Sancionada em 2012, a Lei de Cotas prevê uma avaliação após dez anos de vigência. Como a redação da lei não estabeleceu como esse processo deveria ocorrer e a que critérios obedeceria, abriu uma brecha para várias propostas que tramitam no Congresso.
De um lado, matérias propõem a ampliação do prazo para a revisão nacional ou a transformação da Lei de Cotas em política permanente no país. Por outro lado, há projetos que defendem a exclusão do critério étnico-racial para o acesso ao ensino.
Dentre os últimos destaca-se o da deputada Professora Dayane Pimentel (PSL-BA), que elimina o critério racial de reserva de vagas em universidades e institutos federais de ensino (PL 1.531/19) .
“Se os brasileiros devem ser tratados com igualdade jurídica, pretos, pardos e indígenas não deveriam ser destinatários de políticas públicas que criam, artificialmente, divisões entre brasileiros, com potencialidade de criar indevidamente conflitos sociais desnecessários. Se o disposto na Carta Magna se aplica a todos os âmbitos, não se deve dar tratamento legal diferenciado para a questão racial para o ingresso na educação pública federal de nível médio e superior”, defende a autora da proposta. Agência Câmara de Notícias
A deputada professora conta com o apoio de alguns parlamentares tanto na Câmara dos Deputados quanto no Senado, além de estudantes brancos.

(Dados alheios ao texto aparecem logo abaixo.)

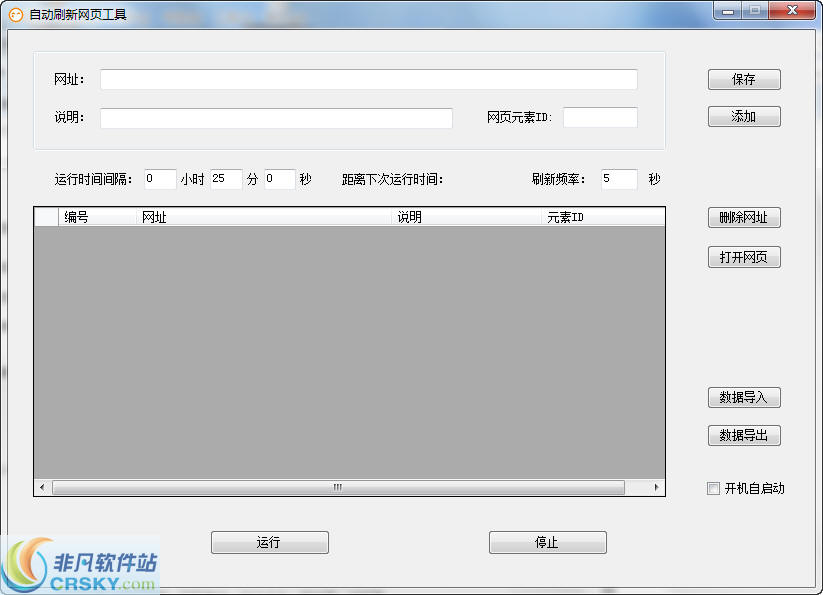Click the application icon in the title bar
The image size is (823, 595).
(17, 11)
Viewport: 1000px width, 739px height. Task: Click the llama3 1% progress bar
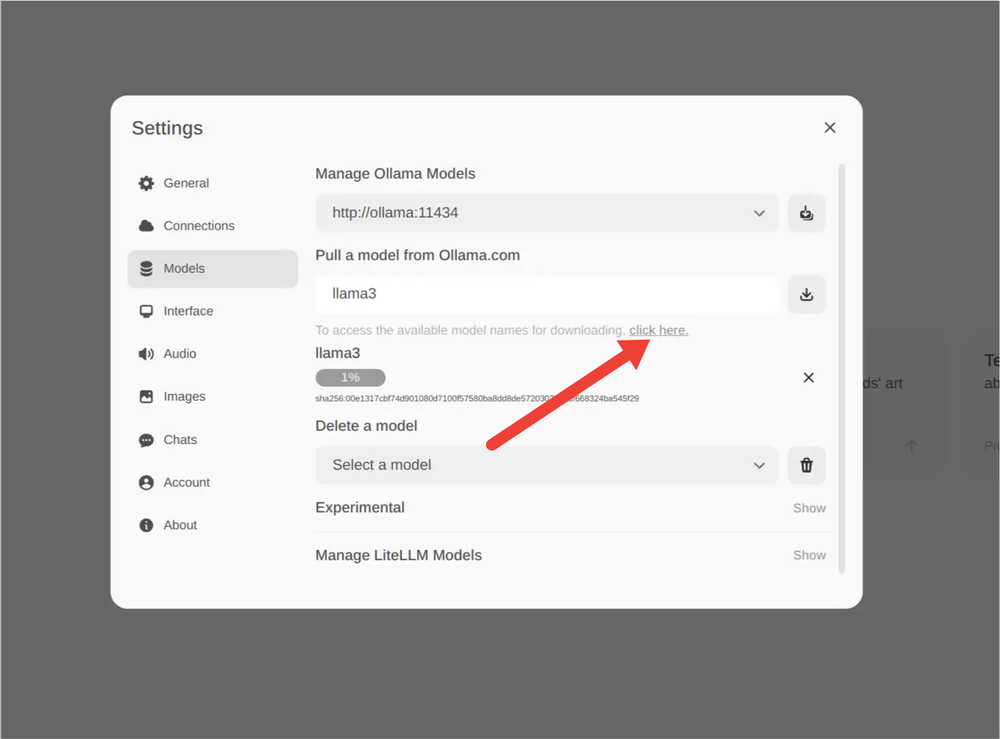350,378
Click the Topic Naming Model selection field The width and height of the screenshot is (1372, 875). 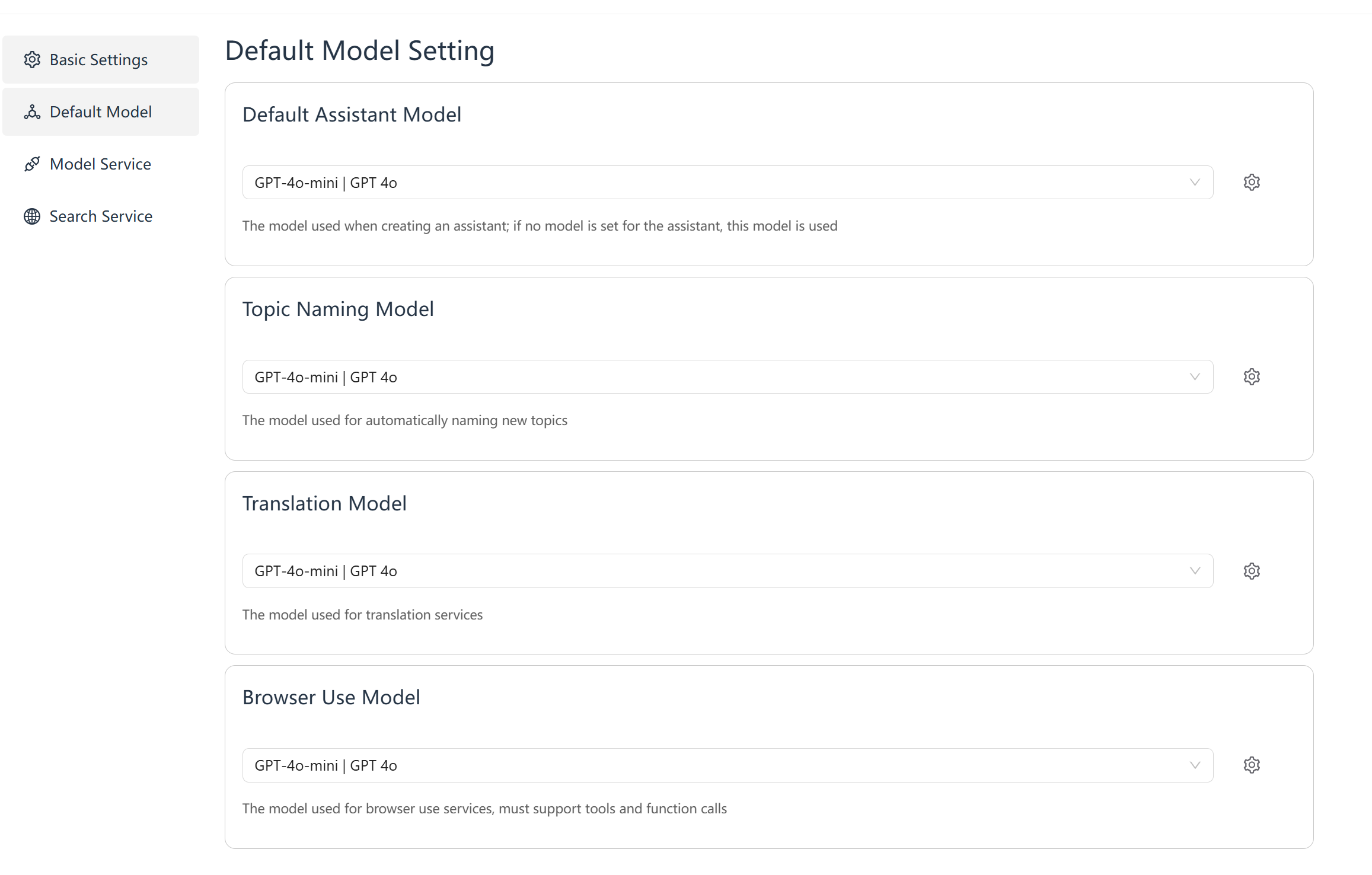(x=728, y=377)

Atualmente a Lei de Cotas reserva, no mínimo, 50% das vagas disponíveis em universidades e em institutos federais, em cada processo seletivo, curso e turno, a estudantes que tenham cursado integralmente o ensino médio em escolas públicas. Desse total de vagas reservadas, metade é destinada a estudantes cuja renda familiar seja igual ou inferior a um salário mínimo e meio per capita, e a outra metade a estudantes que possuem renda maior do que essa. Na outra metade, o preenchimento da vagas leva ainda em consideração o percentual de pretos, pardos, indígenas e de pessoas com deficiência presentes no estado ou município, conforme o último censo demográfico do Instituto Brasileiro de Geografia e Estatística (IBGE).
Com a Lei de Cotas, o crescimento foi de quase 400% no número de alunos negros e negras no ensino superior.
A pesquisa “Desigualdades Sociais por Cor ou Raça no Brasil”, realizada pelo IBGE, revelou que o número de matrículas de estudantes pretos e pardos nas universidades e faculdades públicas no Brasil ultrapassou pela primeira vez o de brancos em 2018, totalizando 50,3% dos estudantes do ensino superior da rede pública. Apesar de maioria, esse grupo permanecia sub-representado já que correspondia a 55,8% da população brasileira. ( Agência Senado).
A manutenção das cotas raciais conta com o apoio de parte dos senadores e deputados federais e de populares.